**WHAT YOU NEED TO DO:**
Please transcribe the passage of the forum post about porting CUDA code to Maxwell from "Then I simplified" to "in my code?".

**GIVEN TEXT:**
I have some issues porting my CUDA software that works perfectly using the CUDA toolkit 5.0 and computing for architecture sm_20.
I tried to port it for Maxwell (Geforce GTX 960 and 970). I tried CUDA toolkit 6.5, where cubin works fine and ptx makes the driver to crash. I tried CUDA toolkit 7.0, where both cubin and ptx version crash the drive.
Then I simplified my code in order to find the problem. The following code has exactly the same behaviour as my software. I think it should work (and it works in some configurations).
Could anyone tell me if he/she can reproduce the problem or if there is anything wrong in my code?
I would be very helpful.
My configuration is :
Gainward Phantom Geforce GTX 960
Windows 7 Home Premium (SP1) (64bits)
NVIDIA Graphic driver version : 350.12
CUDA toolkits 6.5 and 7.0
I compile in 64 bits.
The code below simply adds one for each task to a global result.
maxwell.cu :
// Using CUDA toolkit 6.5 for GTX 970
// This code compiled with nvcc as cubin works in sm_52
// This code compiled with nvcc compiled as ptx then in cubin from this ptx works in sm_52
// This code compiled with nvcc as ptx and loaded directly by the driver causes a driver reboot.
#define BLOCK_HEIGHT 2
// Scheduler
__device__ unsigned int persistentTaskIndex;
__device__ int getTaskID()
{
__shared__ volatile int persistentBlockStart[BLOCK_HEIGHT];
if(threadIdx.x == 0)

**SOURCE MATERIAL:**
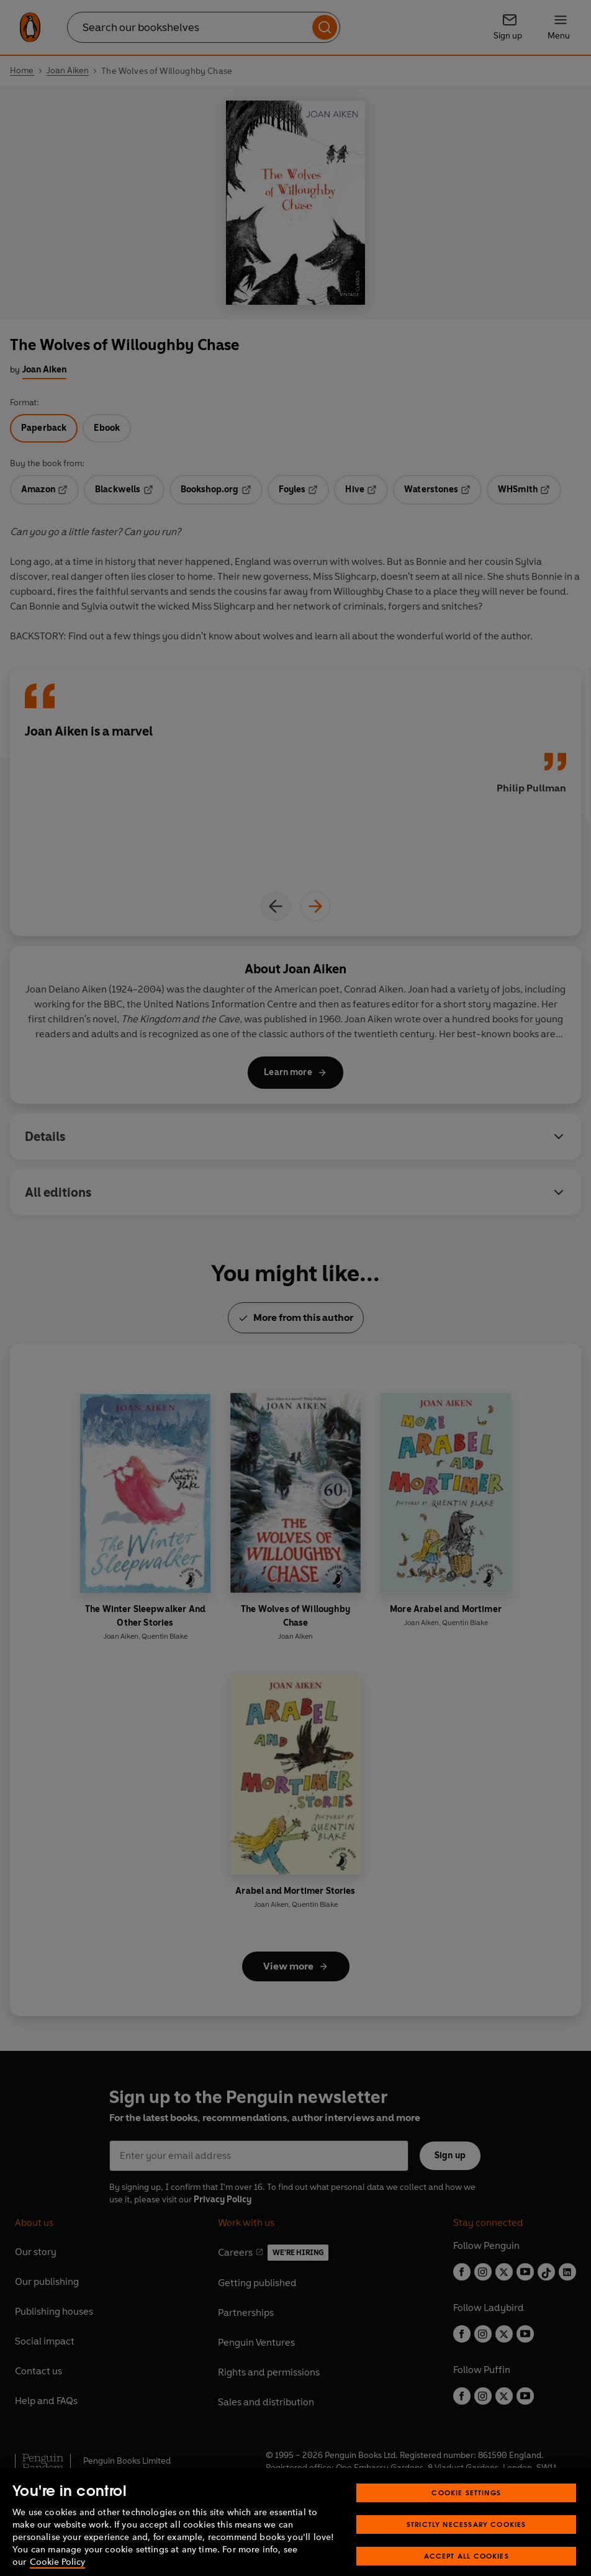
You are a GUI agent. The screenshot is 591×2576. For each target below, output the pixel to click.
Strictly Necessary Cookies (466, 2557)
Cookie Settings (466, 2525)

**TASK ANSWER:**
Then I simplified my code in order to find the problem. The following code has exactly the same behaviour as my software. I think it should work (and it works in some configurations).
Could anyone tell me if he/she can reproduce the problem or if there is anything wrong in my code?